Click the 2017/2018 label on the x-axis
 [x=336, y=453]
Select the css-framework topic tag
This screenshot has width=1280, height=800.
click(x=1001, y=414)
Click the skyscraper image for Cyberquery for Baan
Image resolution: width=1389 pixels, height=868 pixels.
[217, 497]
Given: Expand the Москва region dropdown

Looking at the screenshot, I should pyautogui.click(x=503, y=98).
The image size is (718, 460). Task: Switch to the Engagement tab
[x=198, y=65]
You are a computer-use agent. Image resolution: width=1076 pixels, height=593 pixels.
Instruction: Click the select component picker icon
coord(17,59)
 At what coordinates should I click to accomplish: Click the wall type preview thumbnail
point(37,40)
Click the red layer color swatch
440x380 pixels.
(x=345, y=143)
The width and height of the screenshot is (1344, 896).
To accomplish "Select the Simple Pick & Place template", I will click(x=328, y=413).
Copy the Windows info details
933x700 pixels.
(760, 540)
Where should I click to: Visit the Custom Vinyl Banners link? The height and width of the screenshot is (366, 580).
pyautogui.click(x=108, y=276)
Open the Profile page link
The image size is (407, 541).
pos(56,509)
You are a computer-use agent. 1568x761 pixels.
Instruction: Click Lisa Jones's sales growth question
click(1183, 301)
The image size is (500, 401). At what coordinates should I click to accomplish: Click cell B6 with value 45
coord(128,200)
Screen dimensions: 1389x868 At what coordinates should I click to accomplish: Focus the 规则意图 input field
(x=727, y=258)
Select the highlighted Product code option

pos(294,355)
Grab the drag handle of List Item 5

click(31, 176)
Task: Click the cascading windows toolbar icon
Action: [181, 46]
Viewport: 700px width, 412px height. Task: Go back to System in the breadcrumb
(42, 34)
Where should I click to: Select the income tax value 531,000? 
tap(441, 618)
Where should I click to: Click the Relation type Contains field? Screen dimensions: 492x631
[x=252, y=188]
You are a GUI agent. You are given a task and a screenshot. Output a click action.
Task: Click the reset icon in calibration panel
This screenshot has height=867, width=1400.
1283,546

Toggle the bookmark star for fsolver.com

▬▬▬▬▬▬

Would you please transcribe the lines above exactly, starting with the first line of the material and ending with the line that has "The width and"?

Click the 2017/2018 label on the x-axis
 [x=336, y=453]
Select the css-framework topic tag
This screenshot has width=1280, height=800.
click(x=1001, y=414)
Click the skyscraper image for Cyberquery for Baan
Image resolution: width=1389 pixels, height=868 pixels.
[217, 497]
Given: Expand the Москва region dropdown

Looking at the screenshot, I should pyautogui.click(x=503, y=98).
The image size is (718, 460). Task: Switch to the Engagement tab
[x=198, y=65]
You are a computer-use agent. Image resolution: width=1076 pixels, height=593 pixels.
Instruction: Click the select component picker icon
coord(17,59)
 At what coordinates should I click to accomplish: Click the wall type preview thumbnail
point(37,40)
Click the red layer color swatch
440x380 pixels.
(x=345, y=143)
The width and height of the screenshot is (1344, 896).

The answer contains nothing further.